(15) Daarin gaat slechts de ergste ellendeling binnen.
(16) Die loochende en zich afwendde.
(17) Maar degenen die (Allah) vrezen zal daar ver van gehouden worden.
(18) Degene die van zijn bezit geeft om zich te reinigen.
(19) En niet om voor een gunst aan iemand beloond te worden.
(20) Maar om het welbehagen van zijn Heer, de Verhevene, te zoeken.
(21) Hij zal zeker tevreden zijn.
الضحى Ad-Dhuhaa
(1) Bij het ochtendlicht.
(2) En bij de nacht wanneer het geheel donker is.
(3) Jouw Heer heeft jou (O Moehammad) niet verlaten en Hij is niet kwaad (op jou).
(4) En het latere (het Hiernamaals) is zeker beter voor jou dan het eerste (het wereldse leven).
(5) En jouw Heer zal jou zeker gunsten schenken, zodat jij tevreden zult zijn.
(6) Heeft Hij jou niet als wees gevonden en jou in bescherming genomen?
(7) En Hij heeft jou dwalend gevonden en jou geleid.
(8) En Hij heeft jou behoeftig gevonden en rijk gemaakt.
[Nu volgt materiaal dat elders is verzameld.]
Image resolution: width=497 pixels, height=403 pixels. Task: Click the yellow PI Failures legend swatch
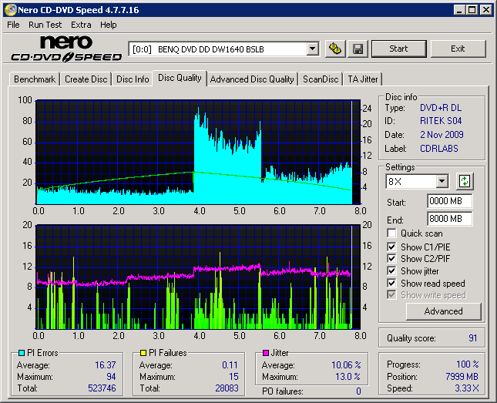(143, 353)
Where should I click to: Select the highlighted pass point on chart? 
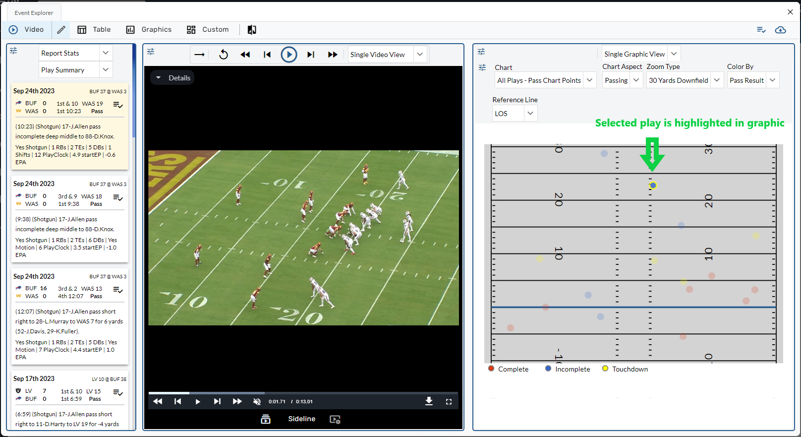point(653,186)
(9) Wat de wees betreft: beledig hem niet.
(10) En wat de bedelaar betreft: wijs hem niet af.
(11) En wat de gunsten van jouw Heer betreft: spreek daarover!
الشرح Ash-Sharh
(1) Hebben Wij niet jouw borst verruimd (O Mohammed)?
(2) En Wij hebben jouw last van je weggenomen.
(3) Die jouw rug belastte.
(4) En Wij hebben jouw roem verhoogd.
(5) Voorwaar, zo komt met de moeilijkeid de verlichting.
(6) Voorwaar, met de moeilijkheid komt de verlichting.
(7) Wanneer jij dan een taak volbracht hebt, streef dan (verder).
(8) En richt jouw verlangen tot jouw Heer.